> _DIRECTIONS_
Please return only the lines from the one showing "Viewport: 981px width, 554px height." to the end of the entries, keeping both ends and dropping every picture.

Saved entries
• • • • • • •
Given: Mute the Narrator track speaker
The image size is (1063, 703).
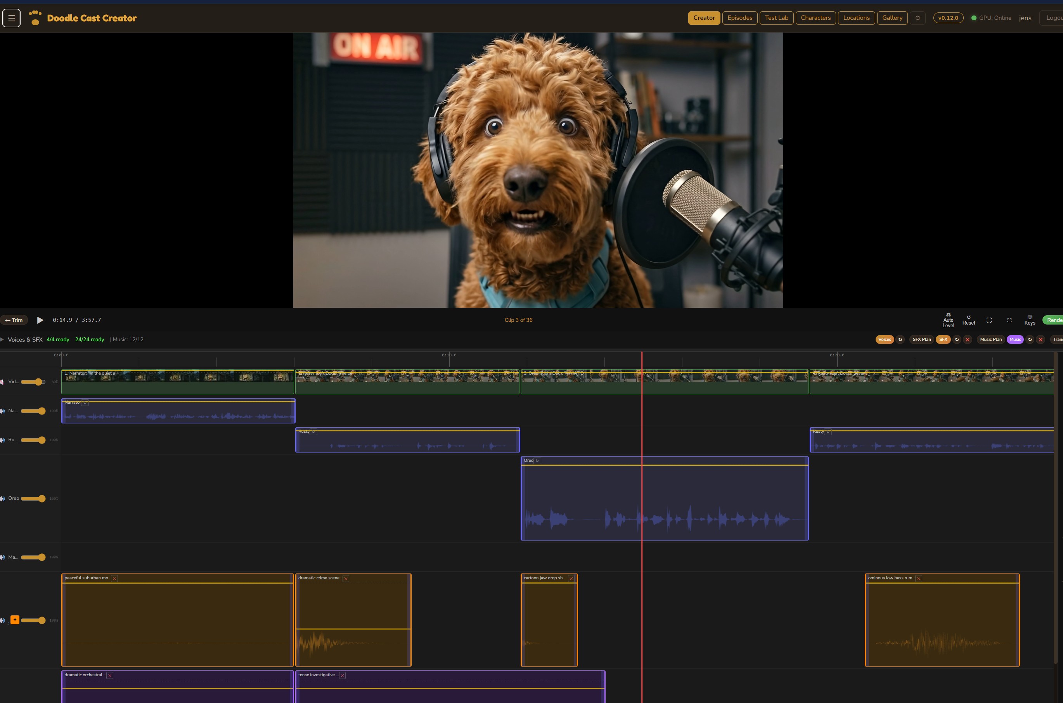Looking at the screenshot, I should tap(3, 410).
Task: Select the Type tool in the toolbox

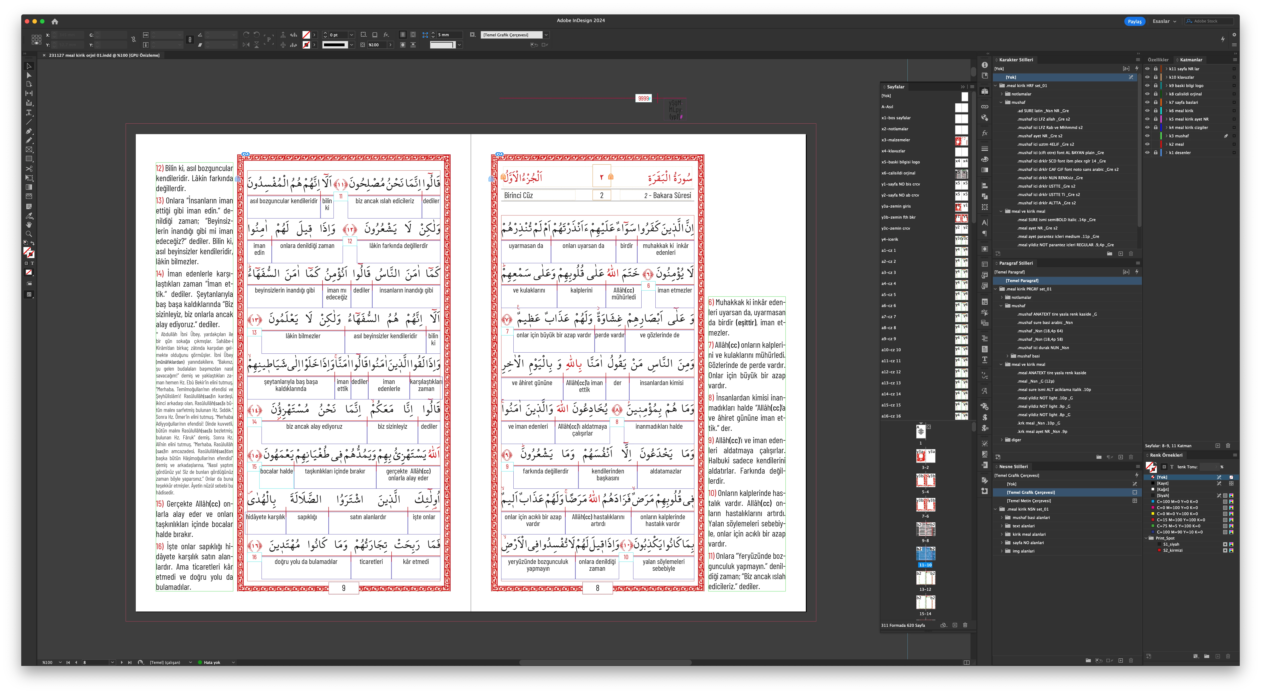Action: 29,112
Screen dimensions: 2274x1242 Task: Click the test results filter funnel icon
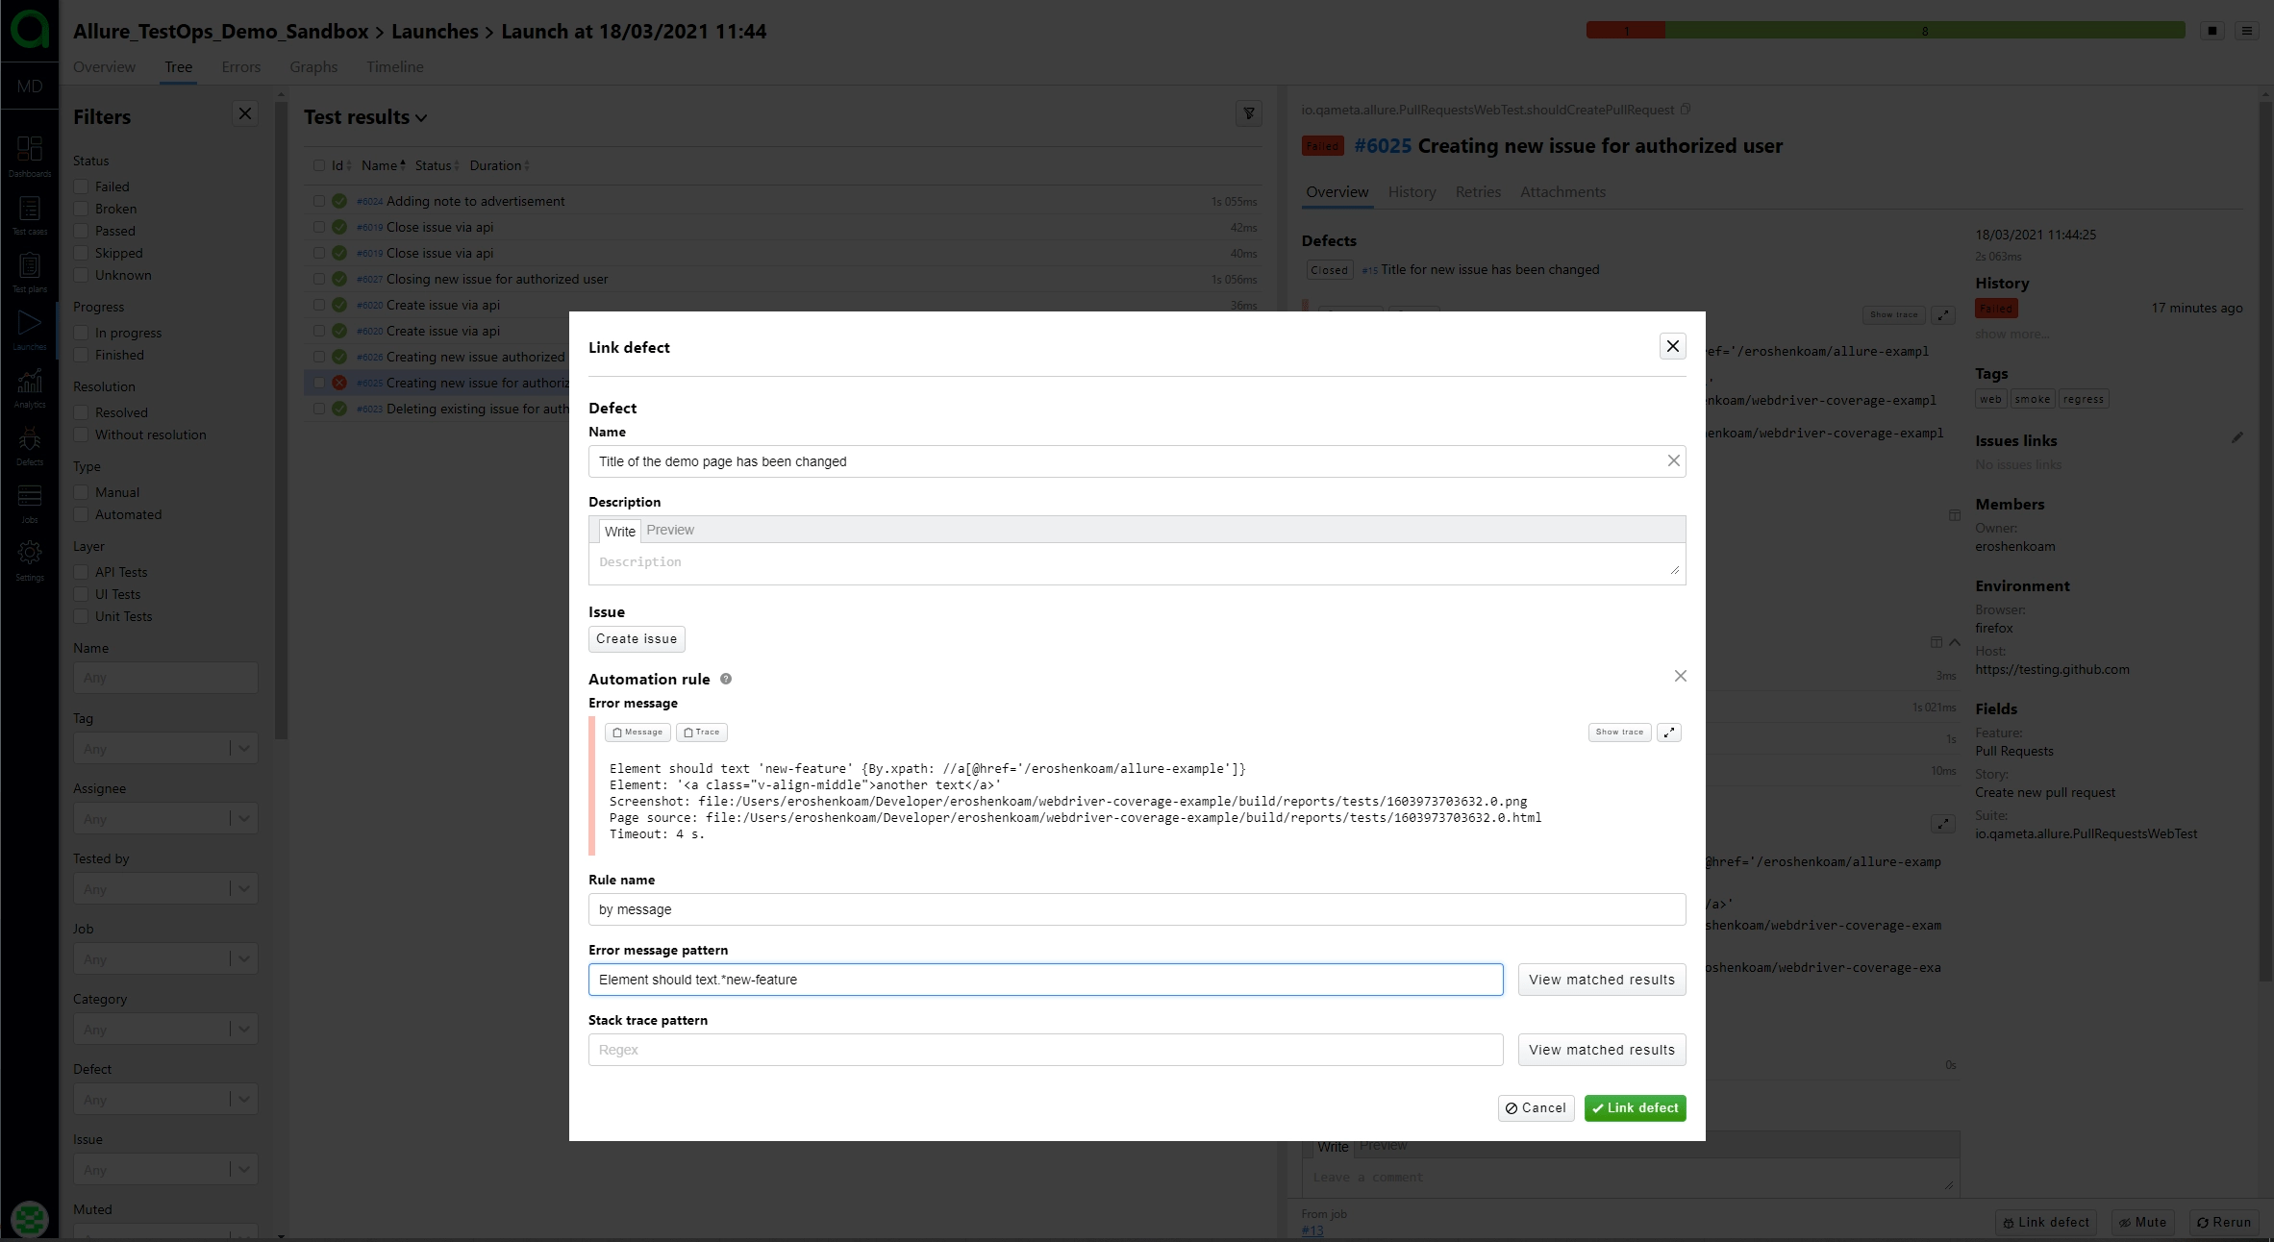[1248, 114]
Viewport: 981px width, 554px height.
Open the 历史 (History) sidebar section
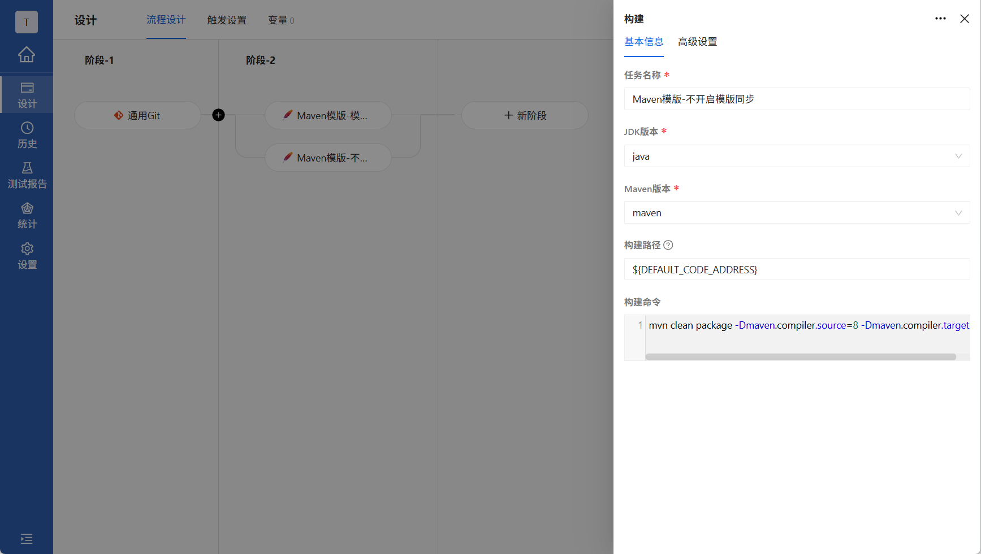(26, 134)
• • • • • • •
> _ANSWER TO THIS PROBLEM_
Viewport: 981px width, 554px height.
Open the 历史 (History) sidebar section
(26, 134)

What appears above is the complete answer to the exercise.